Although plaintiff's complaint fails to state a cognizable civil rights claim, the court will dismiss the complaint with leave to amend. If plaintiff chooses to file an amended complaint, the new pleading must contain a short and plain statement of plaintiff's claims as required by Fed. R. Civ. P. 8(a)(2). Although the Federal Rules adopt a flexible pleading policy, a complaint must give fair notice and state the elements of the claim plainly and succinctly. Jones v. Community Redev. Agency, 733 F.2d 646, 649 (9th Cir. 1984). Plaintiff must allege with at least some degree of particularity overt acts which defendants engaged in that support plaintiff's claim. Id. Because plaintiff has failed to comply with the requirements of Fed. R. Civ. P. 8(a)(2), the complaint must be dismissed. The court will, however, grant leave to file an amended complaint.

If plaintiff chooses to amend the complaint, plaintiff must demonstrate how the conditions complained of have resulted in a deprivation of plaintiff's constitutional rights. See Ellis v. Cassidy, 625 F.2d 227 (9th Cir. 1980). Also, the complaint must allege in specific terms how each named defendant is involved. There can be no liability under 42 U.S.C. § 1983 unless there is some affirmative link or connection between a defendant's actions and the claimed deprivation. Rizzo v. Goode, 423 U.S. 362 (1976); May v. Enomoto, 633 F.2d 164, 167 (9th Cir. 1980); Johnson v. Duffy, 588 F.2d 740, 743 (9th Cir. 1978). Furthermore, vague and conclusory allegations of official participation in civil rights violations are not sufficient. Ivey v. Board of Regents, 673 F.2d 266, 268 (9th Cir. 1982).
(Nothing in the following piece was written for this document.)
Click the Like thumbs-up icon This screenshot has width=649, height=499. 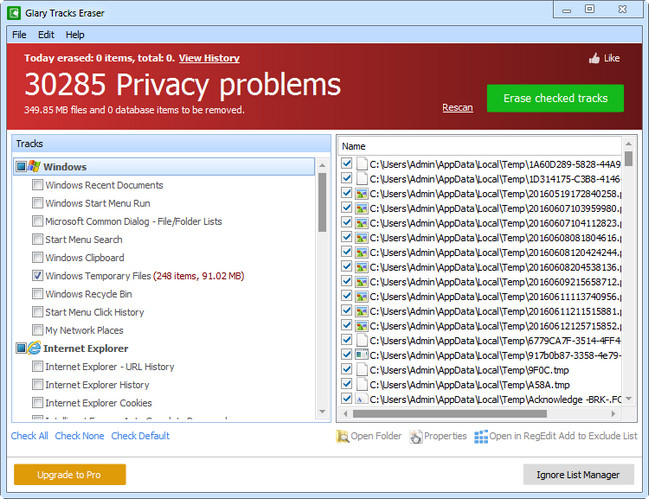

In addition, plaintiff is informed that the court cannot refer to a prior pleading in order to make plaintiff's amended complaint complete. Local Rule 15-220 requires that an amended complaint be complete in itself without reference to any prior pleading. This is because, as a general rule, an amended complaint supersedes the original complaint. See Loux v. Rhay, 375 F.2d 55, 57 (9th Cir. 1967). Once plaintiff files an amended complaint, the original pleading no longer serves any function in the case. Therefore, in an amended complaint, as in an original complaint, each claim and the involvement of each defendant must be sufficiently alleged.

In accordance with the above, IT IS HEREBY ORDERED that:

1. Plaintiff's request for leave to proceed in forma pauperis is granted.
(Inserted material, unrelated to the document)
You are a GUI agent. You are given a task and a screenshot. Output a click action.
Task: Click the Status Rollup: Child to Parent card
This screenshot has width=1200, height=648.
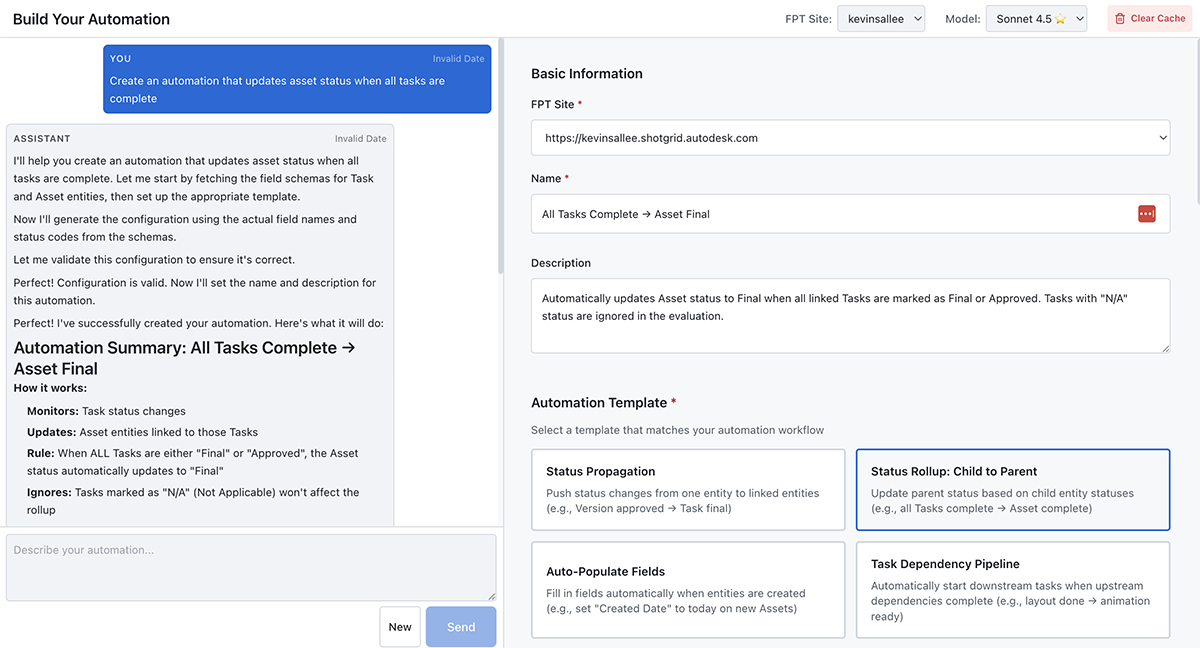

2. Plaintiff is obligated to pay the statutory filing fee of $350.00 for this action. Plaintiff is assessed an initial partial filing fee in accordance with the provisions of 28 U.S.C. § 1915(b)(1). All fees shall be collected and paid in accordance with this court's order to the Solano County Sheriff filed concurrently herewith.

3. Plaintiff's complaint is dismissed.

4. Within thirty days from the date of this order, plaintiff shall complete the attached Notice of Amendment and submit the following documents to the court:

a. The completed Notice of Amendment; and

b. An original and one copy of the Amended Complaint.

Plaintiff's amended complaint shall comply with the requirements of the Civil Rights Act, the Federal Rules of Civil Procedure, and the Local Rules of Practice; the amended complaint must bear the docket number assigned this case and must be labeled "Amended Complaint"; failure to file an amended complaint in accordance with this order will result in a recommendation that this action be dismissed.


Plaintiff hereby submits the following document in compliance with the court's order filed Amended Complaint.